- The Washington Times - Monday, July 5, 2021

A major Hispanic group issued an Independence Day demand to President Biden to confront growing efforts by red-state governors to impose border security on their own, calling it an “insurrection” that the federal government must put down.

The League of United Latin American Citizens (LULAC) delivered a letter to the White House on Sunday calling on Mr. Biden to block state governors who have said they would send their National Guard or other assistance to help Texas secure the border.

Texas Gov. Greg Abbott says the feds have fallen down on the job, he’s ordered his state police and National Guard into the fray, and he’ll construct a border wall with state money.

LULAC said the states are engaging in rebellion with their border security efforts.

“We told the president in no uncertain terms, this is an insurrection by recalcitrant and rebellious states that must be stopped,” says Domingo Garcia, national president of LULAC.

He said Mr. Abbott, who hosted former President Donald Trump for a border visit last week, was “fomenting dangerous racial hatred targeting Latinos.”

LULAC’s Texas director, Rodolfo Rosales Jr., compared the states’ actions to the Civil War.

“We are being invaded by governors of the defeated Confederacy to arm the border against brown women and children escaping political persecution, hunger, and death,” he said.

The states LULAC cited — Arizona, Nebraska, Idaho, Florida and South Dakota — don’t exactly match with the contours of the Confederacy, and questions over states’ ability to influence federal immigration policy extend well beyond the current Biden administration border crisis.

Mr.
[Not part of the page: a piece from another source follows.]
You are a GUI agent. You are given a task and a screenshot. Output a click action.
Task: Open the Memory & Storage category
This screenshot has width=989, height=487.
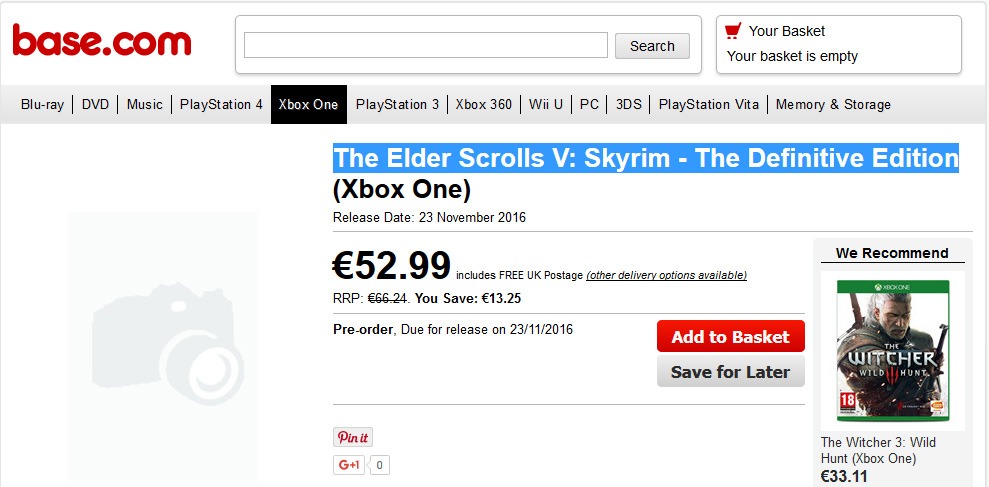[833, 105]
Trump confronted a wave of resistance from states and localities that declared themselves sanctuaries, refusing to cooperate with U.S. Immigration and Customs Enforcement

Former President Obama faced attempts by states to impose their own penalties on illegal immigration and to try to block businesses from hiring those in the country without authorization.

In both cases, states were allowed some leeway, though courts did rule that states could not attempt to enforce immigration policy on their own.

States deploying their National Guard to the border has a long precedent dating back to Democratic and GOP federal administrations, and including governors of both parties.

But LULAC’s leaders, in their letter this week, said deploying guard troops and other state assistance runs counter to the states’ Emergency Management Assistance Compact, which is the agreement that allows one jurisdiction to send assistance to another.

They said Mr. Biden, as commander in chief, can issue an order blocking deployment of troops.

And if he won’t do that, they requested he deploy even more federal troops “to defend the rights and lives of Hispanic Americans on the border,” LULAC wrote.